This is, of course, just one example – albeit a remarkable one – of the changes taking place in the Zhejiang clusters. This increased power can also be observed in many other shoe- , lighter-, plastic- and hardware-manufacturing clusters, opening up a vast field of study that remains relatively untouched.

It should be noted that, whilst the situation is changing rapidly, the observed concentration and increasing complexity of the clusters is accompanied by a level of diversification in models, craft forms, family forms and privately financed companies. Along with these, new models of development can be observed, such as those in the field of trade as we will see further on.

Whatever the case may be, the Zhejiang industrial districts seem to have played a major role in the forms of transition between a state-controlled economy and a private economy. In 2000, 89.3% of companies in the province were private companies, representing 78.9% of the province’s total production value. The private companies in the clusters, mostly SMEs, form the pillar of Zhejiang’s economy. In many respects, the province’s development model, and especially that of the Wenzhou zone, is seen by researchers and the authorities as a benchmark, and is presented as a sort of role model for other provinces to follow, rather like the “third Italy” model in Europe some thirty years ago.
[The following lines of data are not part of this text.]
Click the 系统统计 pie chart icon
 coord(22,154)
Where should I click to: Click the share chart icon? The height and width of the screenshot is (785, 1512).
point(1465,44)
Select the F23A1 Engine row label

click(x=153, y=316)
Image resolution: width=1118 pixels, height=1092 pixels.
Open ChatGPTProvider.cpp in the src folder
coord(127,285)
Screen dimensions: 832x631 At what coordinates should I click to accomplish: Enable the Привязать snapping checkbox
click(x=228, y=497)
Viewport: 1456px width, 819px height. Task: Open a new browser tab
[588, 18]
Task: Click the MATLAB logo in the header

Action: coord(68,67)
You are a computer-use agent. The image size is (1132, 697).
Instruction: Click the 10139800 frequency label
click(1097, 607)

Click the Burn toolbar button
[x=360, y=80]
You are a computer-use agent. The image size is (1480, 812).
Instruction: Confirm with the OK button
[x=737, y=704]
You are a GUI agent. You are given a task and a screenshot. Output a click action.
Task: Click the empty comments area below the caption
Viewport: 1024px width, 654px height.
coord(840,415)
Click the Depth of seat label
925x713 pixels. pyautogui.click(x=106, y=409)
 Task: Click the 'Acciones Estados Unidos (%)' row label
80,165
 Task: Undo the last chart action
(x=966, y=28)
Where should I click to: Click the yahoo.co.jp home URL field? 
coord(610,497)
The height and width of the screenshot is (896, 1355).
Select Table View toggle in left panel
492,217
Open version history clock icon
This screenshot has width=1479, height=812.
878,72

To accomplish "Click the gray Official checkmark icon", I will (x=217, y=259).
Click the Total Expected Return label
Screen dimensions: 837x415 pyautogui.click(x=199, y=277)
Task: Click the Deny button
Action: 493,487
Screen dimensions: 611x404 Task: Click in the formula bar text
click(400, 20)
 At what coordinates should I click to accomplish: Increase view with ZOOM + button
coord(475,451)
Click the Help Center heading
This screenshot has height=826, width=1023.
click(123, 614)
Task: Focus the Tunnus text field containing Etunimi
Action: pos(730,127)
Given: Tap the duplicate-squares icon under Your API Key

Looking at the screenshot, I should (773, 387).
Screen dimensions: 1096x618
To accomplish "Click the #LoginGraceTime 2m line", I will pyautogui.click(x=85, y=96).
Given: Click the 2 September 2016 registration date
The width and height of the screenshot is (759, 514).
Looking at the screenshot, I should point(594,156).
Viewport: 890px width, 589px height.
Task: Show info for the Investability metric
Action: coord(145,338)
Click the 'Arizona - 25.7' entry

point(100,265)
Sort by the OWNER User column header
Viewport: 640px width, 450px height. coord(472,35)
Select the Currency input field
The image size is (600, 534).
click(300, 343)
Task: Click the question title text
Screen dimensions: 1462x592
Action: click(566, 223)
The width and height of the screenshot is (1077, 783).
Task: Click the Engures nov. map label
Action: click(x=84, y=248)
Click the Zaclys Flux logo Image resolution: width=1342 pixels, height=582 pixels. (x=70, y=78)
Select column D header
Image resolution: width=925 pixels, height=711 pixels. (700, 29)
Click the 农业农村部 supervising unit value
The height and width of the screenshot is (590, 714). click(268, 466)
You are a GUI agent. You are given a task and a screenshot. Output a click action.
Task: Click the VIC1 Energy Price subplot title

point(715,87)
From this point of view, it is possible to see Zhejiang as a sort of “Third China”?

What therefore can we learn from the Zhejiang clusters and what, if any, are their specific characteristics? This is the second area that we will look to address now.

22 Interview with the Associate Director of the Chint company, July 2006.

II. The Zhejiang clusters: a “Third China”? Similarities, differences and theoretical revisions

The brief retrospective above relating to the development of the Zhejiang clusters presents many strong similarities with the phenomena observed in the development of European clusters. These similarities in terms of observed dynamics must not, however, obscure the significant differences that exist. These differences relate to the development structures of the districts – the very factors that render the clusters highly specific.

We will now look at each of these two points in turn.

II. 1. The Zhejiang districts: clusters like any other?

In many ways, the Zhejiang districts appear to have many similarities with the development observed in Europe and Italy. In this sense, they support the theory of industrial districts as proposed by Italian researchers such as Beccattini, Bagnasco or Garofoli, etc…

The Zhejiang clusters, like the districts in Italy or France (Ganne, Courlet, etc.), have arisen in unexpected locations – in traditionally rural zones where there was previously very little industry.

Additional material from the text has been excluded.